USA TODAY: James Comey’s Firing Was Inevitable:

How the mighty have fallen. In March, Comey was hailed as “the most powerful person in Washington.” But those who are tagged “most powerful” have a funny way of quickly being shown up, particularly when they serve at the pleasure of the president. In Comey’s case, his power supposedly was based on his ongoing investigation into Russian influence on the 2016 presidential election, an investigation which has turned up nothing of great importance, certainly nothing to substantiate charges of Russia “hacking the election.”

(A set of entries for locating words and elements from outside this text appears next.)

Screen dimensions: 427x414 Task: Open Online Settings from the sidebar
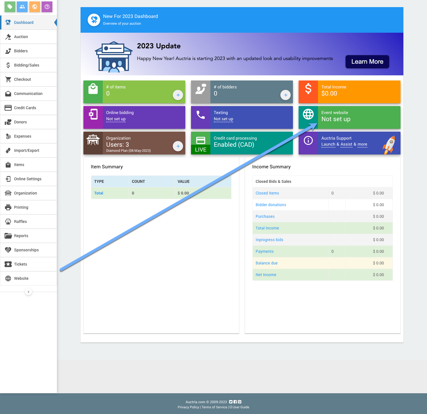[28, 179]
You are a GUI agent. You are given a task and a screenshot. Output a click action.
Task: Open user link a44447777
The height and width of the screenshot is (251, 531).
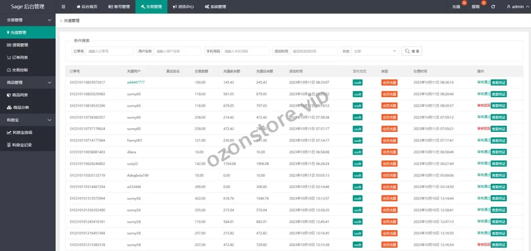[136, 83]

In fact, Comey had been a dead man walking for some time. He was a director without a constituency. He had tried to strike a balance in a sharply divided political environment and wound up alienating both sides. He had to go.

Democrats blame him for Hillary Clinton’s election loss. Just last week Hillary Clinton said if the election were held October 27 she would be the president – that is, the day before Comey’s dramatic note to Congress that he had reopened the FBI’s investigation into her alleged mishandling of classified information through her bootleg email server.

Then two days before the election Comey said “never mind.” The Bureau had hastily reviewed the 49,000 potentially relevant emails it had found on a laptop owned by disgraced former Congressman Anthony Weiner, and nothing there changed its conclusions from the previous July when he had called out Mrs. Clinton for lying but did not recommend prosecution.

Whether this rollercoaster ride had an impact on the election is one question, but Comey’s seemingly erratic behavior so close to an election was quite another. I was at a meeting with some senior members of the law enforcement community when Comey backed off the investigation and they expressed utter bewilderment at what he was doing. It went beyond how this would affect Comey’s career or his reputation; he was potentially tarnishing the Bureau itself. And for all this Comey said he had no regrets.